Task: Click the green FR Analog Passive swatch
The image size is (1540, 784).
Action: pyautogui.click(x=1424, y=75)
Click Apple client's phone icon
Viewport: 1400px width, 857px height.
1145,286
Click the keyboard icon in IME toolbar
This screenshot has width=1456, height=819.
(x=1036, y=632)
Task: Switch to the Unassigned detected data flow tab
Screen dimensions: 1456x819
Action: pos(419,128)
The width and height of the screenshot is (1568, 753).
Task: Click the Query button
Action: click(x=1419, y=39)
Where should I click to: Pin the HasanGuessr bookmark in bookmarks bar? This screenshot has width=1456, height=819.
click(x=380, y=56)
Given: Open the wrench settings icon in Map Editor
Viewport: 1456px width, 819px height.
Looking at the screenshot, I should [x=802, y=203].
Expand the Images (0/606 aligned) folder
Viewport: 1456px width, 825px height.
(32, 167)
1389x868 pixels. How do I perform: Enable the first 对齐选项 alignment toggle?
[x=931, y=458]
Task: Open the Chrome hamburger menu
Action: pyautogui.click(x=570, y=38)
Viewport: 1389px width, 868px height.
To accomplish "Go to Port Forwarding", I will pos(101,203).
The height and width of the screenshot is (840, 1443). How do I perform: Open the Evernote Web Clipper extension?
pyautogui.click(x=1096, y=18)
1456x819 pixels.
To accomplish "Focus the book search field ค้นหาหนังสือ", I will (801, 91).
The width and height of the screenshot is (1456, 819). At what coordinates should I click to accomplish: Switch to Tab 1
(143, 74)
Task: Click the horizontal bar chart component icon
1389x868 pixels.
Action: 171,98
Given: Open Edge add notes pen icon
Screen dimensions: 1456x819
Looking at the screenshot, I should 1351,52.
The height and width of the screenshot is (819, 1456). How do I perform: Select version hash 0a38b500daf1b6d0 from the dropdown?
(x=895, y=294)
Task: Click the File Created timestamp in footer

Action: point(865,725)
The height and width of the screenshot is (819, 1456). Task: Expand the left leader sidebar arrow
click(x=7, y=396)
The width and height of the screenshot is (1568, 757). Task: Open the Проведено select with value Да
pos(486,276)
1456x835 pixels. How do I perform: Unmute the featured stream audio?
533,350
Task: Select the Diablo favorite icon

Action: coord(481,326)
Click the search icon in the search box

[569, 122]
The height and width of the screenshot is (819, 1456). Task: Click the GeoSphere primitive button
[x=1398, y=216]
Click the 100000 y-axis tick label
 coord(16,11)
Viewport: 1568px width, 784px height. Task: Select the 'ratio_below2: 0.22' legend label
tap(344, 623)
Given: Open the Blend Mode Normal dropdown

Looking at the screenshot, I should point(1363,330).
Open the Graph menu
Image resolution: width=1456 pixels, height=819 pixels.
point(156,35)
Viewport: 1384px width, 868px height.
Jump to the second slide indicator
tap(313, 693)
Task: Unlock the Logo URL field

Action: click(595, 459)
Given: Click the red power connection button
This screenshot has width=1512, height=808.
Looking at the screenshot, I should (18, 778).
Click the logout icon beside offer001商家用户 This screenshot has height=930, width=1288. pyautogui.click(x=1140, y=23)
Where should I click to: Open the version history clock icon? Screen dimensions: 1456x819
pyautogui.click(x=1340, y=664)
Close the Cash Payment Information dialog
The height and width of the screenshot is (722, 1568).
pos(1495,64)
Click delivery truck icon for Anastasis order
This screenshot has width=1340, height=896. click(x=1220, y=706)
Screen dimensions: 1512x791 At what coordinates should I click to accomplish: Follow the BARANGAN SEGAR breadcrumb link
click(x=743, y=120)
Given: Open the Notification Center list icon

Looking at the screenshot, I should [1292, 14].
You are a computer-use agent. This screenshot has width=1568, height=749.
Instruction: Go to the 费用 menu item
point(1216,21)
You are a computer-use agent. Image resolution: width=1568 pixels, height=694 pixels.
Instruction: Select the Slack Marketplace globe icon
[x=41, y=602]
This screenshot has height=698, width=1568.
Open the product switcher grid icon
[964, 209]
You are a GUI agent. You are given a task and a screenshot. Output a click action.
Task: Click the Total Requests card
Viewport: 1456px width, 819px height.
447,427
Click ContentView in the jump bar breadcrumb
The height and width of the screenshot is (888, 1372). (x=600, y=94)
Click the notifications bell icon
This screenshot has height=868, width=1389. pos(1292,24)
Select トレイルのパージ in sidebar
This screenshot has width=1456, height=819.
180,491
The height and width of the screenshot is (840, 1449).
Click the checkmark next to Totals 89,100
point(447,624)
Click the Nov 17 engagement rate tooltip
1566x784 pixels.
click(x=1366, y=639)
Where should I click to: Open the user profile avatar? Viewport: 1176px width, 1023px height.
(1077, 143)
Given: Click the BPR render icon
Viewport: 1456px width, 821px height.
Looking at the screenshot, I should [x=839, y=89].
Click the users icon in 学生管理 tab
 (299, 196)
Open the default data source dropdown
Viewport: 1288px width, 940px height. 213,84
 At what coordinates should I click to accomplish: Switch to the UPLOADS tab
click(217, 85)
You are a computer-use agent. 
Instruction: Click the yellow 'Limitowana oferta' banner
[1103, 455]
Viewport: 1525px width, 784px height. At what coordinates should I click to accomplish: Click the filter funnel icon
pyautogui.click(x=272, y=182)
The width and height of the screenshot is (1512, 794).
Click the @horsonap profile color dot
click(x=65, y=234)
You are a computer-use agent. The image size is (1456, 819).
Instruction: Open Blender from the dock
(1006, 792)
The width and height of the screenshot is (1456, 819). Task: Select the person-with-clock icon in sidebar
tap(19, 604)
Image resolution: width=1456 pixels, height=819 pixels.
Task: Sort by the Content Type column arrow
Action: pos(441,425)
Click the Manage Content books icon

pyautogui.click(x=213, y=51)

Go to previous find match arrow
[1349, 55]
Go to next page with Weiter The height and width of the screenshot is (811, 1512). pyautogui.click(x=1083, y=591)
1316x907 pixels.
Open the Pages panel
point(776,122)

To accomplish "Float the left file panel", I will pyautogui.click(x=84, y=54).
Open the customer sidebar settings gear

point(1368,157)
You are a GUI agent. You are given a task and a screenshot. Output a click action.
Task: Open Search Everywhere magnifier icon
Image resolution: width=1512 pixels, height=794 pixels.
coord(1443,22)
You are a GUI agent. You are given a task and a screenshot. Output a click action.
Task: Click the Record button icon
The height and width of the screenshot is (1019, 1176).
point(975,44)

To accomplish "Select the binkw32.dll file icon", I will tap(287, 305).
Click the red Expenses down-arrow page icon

————————

[WHAT TO DO] For this task, retype the material exactly, line for line.

[RESPONSE TO THIS EXERCISE]
Task: Click the green FR Analog Passive swatch
The image size is (1540, 784).
Action: pyautogui.click(x=1424, y=75)
Click Apple client's phone icon
Viewport: 1400px width, 857px height.
1145,286
Click the keyboard icon in IME toolbar
This screenshot has width=1456, height=819.
(x=1036, y=632)
Task: Switch to the Unassigned detected data flow tab
Screen dimensions: 1456x819
Action: pos(419,128)
The width and height of the screenshot is (1568, 753).
Task: Click the Query button
Action: click(x=1419, y=39)
Where should I click to: Pin the HasanGuessr bookmark in bookmarks bar? This screenshot has width=1456, height=819.
click(x=380, y=56)
Given: Open the wrench settings icon in Map Editor
Viewport: 1456px width, 819px height.
Looking at the screenshot, I should [x=802, y=203].
Expand the Images (0/606 aligned) folder
Viewport: 1456px width, 825px height.
(32, 167)
1389x868 pixels. How do I perform: Enable the first 对齐选项 alignment toggle?
[x=931, y=458]
Task: Open the Chrome hamburger menu
Action: pyautogui.click(x=570, y=38)
Viewport: 1389px width, 868px height.
To accomplish "Go to Port Forwarding", I will pos(101,203).
The height and width of the screenshot is (840, 1443). How do I perform: Open the Evernote Web Clipper extension?
pyautogui.click(x=1096, y=18)
1456x819 pixels.
To accomplish "Focus the book search field ค้นหาหนังสือ", I will (801, 91).
The width and height of the screenshot is (1456, 819). At what coordinates should I click to accomplish: Switch to Tab 1
(143, 74)
Task: Click the horizontal bar chart component icon
1389x868 pixels.
Action: 171,98
Given: Open Edge add notes pen icon
Screen dimensions: 1456x819
Looking at the screenshot, I should 1351,52.
The height and width of the screenshot is (819, 1456). How do I perform: Select version hash 0a38b500daf1b6d0 from the dropdown?
(x=895, y=294)
Task: Click the File Created timestamp in footer

Action: point(865,725)
The height and width of the screenshot is (819, 1456). Task: Expand the left leader sidebar arrow
click(x=7, y=396)
The width and height of the screenshot is (1568, 757). Task: Open the Проведено select with value Да
pos(486,276)
1456x835 pixels. How do I perform: Unmute the featured stream audio?
533,350
Task: Select the Diablo favorite icon

Action: coord(481,326)
Click the search icon in the search box

[569, 122]
The height and width of the screenshot is (819, 1456). Task: Click the GeoSphere primitive button
[x=1398, y=216]
Click the 100000 y-axis tick label
 coord(16,11)
Viewport: 1568px width, 784px height. Task: Select the 'ratio_below2: 0.22' legend label
tap(344, 623)
Given: Open the Blend Mode Normal dropdown

Looking at the screenshot, I should point(1363,330).
Open the Graph menu
Image resolution: width=1456 pixels, height=819 pixels.
point(156,35)
Viewport: 1384px width, 868px height.
Jump to the second slide indicator
tap(313, 693)
Task: Unlock the Logo URL field

Action: click(595, 459)
Given: Click the red power connection button
This screenshot has width=1512, height=808.
Looking at the screenshot, I should (18, 778).
Click the logout icon beside offer001商家用户 This screenshot has height=930, width=1288. pyautogui.click(x=1140, y=23)
Where should I click to: Open the version history clock icon? Screen dimensions: 1456x819
pyautogui.click(x=1340, y=664)
Close the Cash Payment Information dialog
The height and width of the screenshot is (722, 1568).
pos(1495,64)
Click delivery truck icon for Anastasis order
This screenshot has width=1340, height=896. click(x=1220, y=706)
Screen dimensions: 1512x791 At what coordinates should I click to accomplish: Follow the BARANGAN SEGAR breadcrumb link
click(x=743, y=120)
Given: Open the Notification Center list icon

Looking at the screenshot, I should [1292, 14].
You are a computer-use agent. This screenshot has width=1568, height=749.
Instruction: Go to the 费用 menu item
point(1216,21)
You are a computer-use agent. Image resolution: width=1568 pixels, height=694 pixels.
Instruction: Select the Slack Marketplace globe icon
[x=41, y=602]
This screenshot has height=698, width=1568.
Open the product switcher grid icon
[964, 209]
You are a GUI agent. You are given a task and a screenshot. Output a click action.
Task: Click the Total Requests card
Viewport: 1456px width, 819px height.
447,427
Click ContentView in the jump bar breadcrumb
The height and width of the screenshot is (888, 1372). (x=600, y=94)
Click the notifications bell icon
This screenshot has height=868, width=1389. pos(1292,24)
Select トレイルのパージ in sidebar
This screenshot has width=1456, height=819.
180,491
The height and width of the screenshot is (840, 1449).
Click the checkmark next to Totals 89,100
point(447,624)
Click the Nov 17 engagement rate tooltip
1566x784 pixels.
click(x=1366, y=639)
Where should I click to: Open the user profile avatar? Viewport: 1176px width, 1023px height.
(1077, 143)
Given: Click the BPR render icon
Viewport: 1456px width, 821px height.
Looking at the screenshot, I should [x=839, y=89].
Click the users icon in 学生管理 tab
 (299, 196)
Open the default data source dropdown
Viewport: 1288px width, 940px height. 213,84
 At what coordinates should I click to accomplish: Switch to the UPLOADS tab
click(217, 85)
You are a computer-use agent. 
Instruction: Click the yellow 'Limitowana oferta' banner
[1103, 455]
Viewport: 1525px width, 784px height. At what coordinates should I click to accomplish: Click the filter funnel icon
pyautogui.click(x=272, y=182)
The width and height of the screenshot is (1512, 794).
Click the @horsonap profile color dot
click(x=65, y=234)
You are a computer-use agent. The image size is (1456, 819).
Instruction: Open Blender from the dock
(1006, 792)
The width and height of the screenshot is (1456, 819). Task: Select the person-with-clock icon in sidebar
tap(19, 604)
Image resolution: width=1456 pixels, height=819 pixels.
Task: Sort by the Content Type column arrow
Action: pos(441,425)
Click the Manage Content books icon

pyautogui.click(x=213, y=51)

Go to previous find match arrow
[1349, 55]
Go to next page with Weiter The height and width of the screenshot is (811, 1512). pyautogui.click(x=1083, y=591)
1316x907 pixels.
Open the Pages panel
point(776,122)

To accomplish "Float the left file panel", I will pyautogui.click(x=84, y=54).
Open the customer sidebar settings gear

point(1368,157)
You are a GUI agent. You are given a task and a screenshot. Output a click action.
Task: Open Search Everywhere magnifier icon
Image resolution: width=1512 pixels, height=794 pixels.
coord(1443,22)
You are a GUI agent. You are given a task and a screenshot. Output a click action.
Task: Click the Record button icon
The height and width of the screenshot is (1019, 1176).
point(975,44)

To accomplish "Select the binkw32.dll file icon", I will tap(287, 305).
Click the red Expenses down-arrow page icon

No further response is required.